§ WORK TO COMPLETE: From the entries below, return only the lines starting at the one that contains "Task: Open Updated By column options chevron" and ending at the one that contains "Click the X", exactly as they stand.

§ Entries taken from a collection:
╔══

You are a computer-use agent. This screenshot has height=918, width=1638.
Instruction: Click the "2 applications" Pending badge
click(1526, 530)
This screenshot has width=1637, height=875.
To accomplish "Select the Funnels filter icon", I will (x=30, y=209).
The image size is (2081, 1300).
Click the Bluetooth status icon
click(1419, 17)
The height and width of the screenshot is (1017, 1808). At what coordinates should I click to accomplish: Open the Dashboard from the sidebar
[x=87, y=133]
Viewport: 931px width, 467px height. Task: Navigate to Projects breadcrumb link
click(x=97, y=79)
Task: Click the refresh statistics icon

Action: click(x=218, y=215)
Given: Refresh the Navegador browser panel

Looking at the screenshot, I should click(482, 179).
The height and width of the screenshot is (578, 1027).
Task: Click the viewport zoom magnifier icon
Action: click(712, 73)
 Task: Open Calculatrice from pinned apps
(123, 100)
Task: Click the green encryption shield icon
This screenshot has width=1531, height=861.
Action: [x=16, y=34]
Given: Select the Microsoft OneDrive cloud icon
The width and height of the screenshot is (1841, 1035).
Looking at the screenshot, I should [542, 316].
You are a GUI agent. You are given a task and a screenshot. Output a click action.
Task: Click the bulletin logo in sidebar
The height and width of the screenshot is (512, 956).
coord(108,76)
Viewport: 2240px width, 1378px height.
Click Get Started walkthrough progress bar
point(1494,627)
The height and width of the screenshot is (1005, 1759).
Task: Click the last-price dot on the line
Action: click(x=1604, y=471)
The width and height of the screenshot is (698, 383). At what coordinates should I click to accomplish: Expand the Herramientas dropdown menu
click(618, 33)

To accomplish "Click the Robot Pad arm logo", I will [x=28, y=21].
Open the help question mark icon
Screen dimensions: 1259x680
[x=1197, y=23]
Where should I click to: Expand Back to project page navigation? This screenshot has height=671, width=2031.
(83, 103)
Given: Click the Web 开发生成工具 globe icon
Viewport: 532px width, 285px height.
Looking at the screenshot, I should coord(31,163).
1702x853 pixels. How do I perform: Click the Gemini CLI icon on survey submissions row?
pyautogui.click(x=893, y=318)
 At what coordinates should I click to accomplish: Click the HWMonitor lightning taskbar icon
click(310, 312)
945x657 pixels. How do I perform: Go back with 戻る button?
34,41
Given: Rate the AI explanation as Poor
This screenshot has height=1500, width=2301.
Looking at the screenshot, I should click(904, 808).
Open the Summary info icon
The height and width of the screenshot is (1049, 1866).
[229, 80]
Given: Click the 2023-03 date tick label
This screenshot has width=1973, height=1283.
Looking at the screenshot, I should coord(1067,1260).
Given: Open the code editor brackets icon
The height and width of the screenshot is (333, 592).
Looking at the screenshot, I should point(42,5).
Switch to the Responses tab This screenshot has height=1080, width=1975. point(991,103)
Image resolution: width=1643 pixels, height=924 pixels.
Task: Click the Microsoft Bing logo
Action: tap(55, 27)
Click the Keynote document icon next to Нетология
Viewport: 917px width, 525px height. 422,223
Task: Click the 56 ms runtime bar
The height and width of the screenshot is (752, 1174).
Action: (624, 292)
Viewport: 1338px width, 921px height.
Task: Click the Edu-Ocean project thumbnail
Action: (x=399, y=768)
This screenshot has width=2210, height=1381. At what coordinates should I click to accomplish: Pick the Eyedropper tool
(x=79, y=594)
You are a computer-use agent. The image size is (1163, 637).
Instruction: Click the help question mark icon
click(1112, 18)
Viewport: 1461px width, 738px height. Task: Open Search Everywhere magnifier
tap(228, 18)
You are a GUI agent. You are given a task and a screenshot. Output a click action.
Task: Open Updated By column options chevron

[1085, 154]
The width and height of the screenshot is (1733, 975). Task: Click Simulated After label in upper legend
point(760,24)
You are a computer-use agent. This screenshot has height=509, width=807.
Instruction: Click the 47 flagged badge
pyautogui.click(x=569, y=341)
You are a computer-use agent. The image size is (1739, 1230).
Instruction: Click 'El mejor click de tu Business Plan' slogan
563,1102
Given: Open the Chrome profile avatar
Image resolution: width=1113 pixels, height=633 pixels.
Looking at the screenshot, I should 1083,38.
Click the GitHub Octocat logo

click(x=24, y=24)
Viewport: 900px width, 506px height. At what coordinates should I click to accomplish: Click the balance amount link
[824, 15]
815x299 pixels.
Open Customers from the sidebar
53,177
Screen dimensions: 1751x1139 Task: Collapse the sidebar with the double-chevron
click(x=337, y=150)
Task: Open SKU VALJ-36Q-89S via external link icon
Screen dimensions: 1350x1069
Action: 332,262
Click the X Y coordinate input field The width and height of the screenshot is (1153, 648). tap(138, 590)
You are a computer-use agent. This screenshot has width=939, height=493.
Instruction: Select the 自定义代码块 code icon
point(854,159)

╚══

§ OUTPUT FOR THIS EXERCISE:
Task: Open Updated By column options chevron

[1085, 154]
The width and height of the screenshot is (1733, 975). Task: Click Simulated After label in upper legend
point(760,24)
You are a computer-use agent. This screenshot has height=509, width=807.
Instruction: Click the 47 flagged badge
pyautogui.click(x=569, y=341)
You are a computer-use agent. The image size is (1739, 1230).
Instruction: Click 'El mejor click de tu Business Plan' slogan
563,1102
Given: Open the Chrome profile avatar
Image resolution: width=1113 pixels, height=633 pixels.
Looking at the screenshot, I should 1083,38.
Click the GitHub Octocat logo

click(x=24, y=24)
Viewport: 900px width, 506px height. At what coordinates should I click to accomplish: Click the balance amount link
[824, 15]
815x299 pixels.
Open Customers from the sidebar
53,177
Screen dimensions: 1751x1139 Task: Collapse the sidebar with the double-chevron
click(x=337, y=150)
Task: Open SKU VALJ-36Q-89S via external link icon
Screen dimensions: 1350x1069
Action: 332,262
Click the X Y coordinate input field The width and height of the screenshot is (1153, 648). tap(138, 590)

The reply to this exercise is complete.